### Assignment
Below are some records; find each line that carries the word "Enable" and copy it.

### Dataset records
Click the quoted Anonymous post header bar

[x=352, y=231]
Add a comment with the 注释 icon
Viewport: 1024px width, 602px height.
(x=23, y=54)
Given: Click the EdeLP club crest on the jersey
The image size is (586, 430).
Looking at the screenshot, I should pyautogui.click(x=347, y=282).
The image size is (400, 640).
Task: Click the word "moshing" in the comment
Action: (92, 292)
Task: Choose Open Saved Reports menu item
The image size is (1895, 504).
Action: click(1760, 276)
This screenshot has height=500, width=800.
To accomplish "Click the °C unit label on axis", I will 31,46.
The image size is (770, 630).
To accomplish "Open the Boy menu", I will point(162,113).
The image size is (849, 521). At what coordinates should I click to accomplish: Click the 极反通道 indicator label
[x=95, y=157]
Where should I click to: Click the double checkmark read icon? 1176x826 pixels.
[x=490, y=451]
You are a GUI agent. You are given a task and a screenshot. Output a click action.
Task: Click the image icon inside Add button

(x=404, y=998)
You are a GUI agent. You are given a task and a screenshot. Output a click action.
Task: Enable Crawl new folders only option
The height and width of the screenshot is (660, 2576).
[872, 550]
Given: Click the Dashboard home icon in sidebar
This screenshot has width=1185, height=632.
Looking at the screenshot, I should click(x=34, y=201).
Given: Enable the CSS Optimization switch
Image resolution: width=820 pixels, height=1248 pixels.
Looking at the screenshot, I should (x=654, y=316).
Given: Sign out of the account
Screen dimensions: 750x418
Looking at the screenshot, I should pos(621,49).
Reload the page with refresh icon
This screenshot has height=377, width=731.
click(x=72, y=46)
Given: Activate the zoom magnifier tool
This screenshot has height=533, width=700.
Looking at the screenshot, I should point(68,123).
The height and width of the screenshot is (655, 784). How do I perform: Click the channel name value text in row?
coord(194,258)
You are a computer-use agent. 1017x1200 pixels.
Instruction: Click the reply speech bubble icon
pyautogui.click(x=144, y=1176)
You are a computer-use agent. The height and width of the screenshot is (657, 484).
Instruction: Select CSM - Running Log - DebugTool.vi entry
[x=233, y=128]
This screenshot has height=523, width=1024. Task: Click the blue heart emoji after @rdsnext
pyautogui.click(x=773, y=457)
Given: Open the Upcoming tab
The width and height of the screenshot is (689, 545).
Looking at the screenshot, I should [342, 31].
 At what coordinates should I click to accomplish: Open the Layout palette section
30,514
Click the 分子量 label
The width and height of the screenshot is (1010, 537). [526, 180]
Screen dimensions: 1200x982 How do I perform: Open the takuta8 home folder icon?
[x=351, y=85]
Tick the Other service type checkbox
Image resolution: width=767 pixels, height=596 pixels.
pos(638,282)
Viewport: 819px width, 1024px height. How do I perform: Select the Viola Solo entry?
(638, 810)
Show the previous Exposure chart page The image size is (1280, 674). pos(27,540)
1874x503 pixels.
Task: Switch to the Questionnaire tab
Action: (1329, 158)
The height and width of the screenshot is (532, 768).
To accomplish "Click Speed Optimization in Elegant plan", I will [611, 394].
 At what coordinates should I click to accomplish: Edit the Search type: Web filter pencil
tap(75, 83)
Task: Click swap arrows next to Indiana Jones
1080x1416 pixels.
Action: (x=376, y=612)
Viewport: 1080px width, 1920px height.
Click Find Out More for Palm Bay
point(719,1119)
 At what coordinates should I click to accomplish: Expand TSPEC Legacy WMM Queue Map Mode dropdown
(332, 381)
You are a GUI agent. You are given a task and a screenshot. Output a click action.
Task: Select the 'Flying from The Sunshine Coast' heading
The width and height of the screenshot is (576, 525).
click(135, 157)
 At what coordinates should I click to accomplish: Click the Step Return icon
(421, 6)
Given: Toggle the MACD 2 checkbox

### Solution to this exercise
Task: Enable Crawl new folders only option
Given: Enable the CSS Optimization switch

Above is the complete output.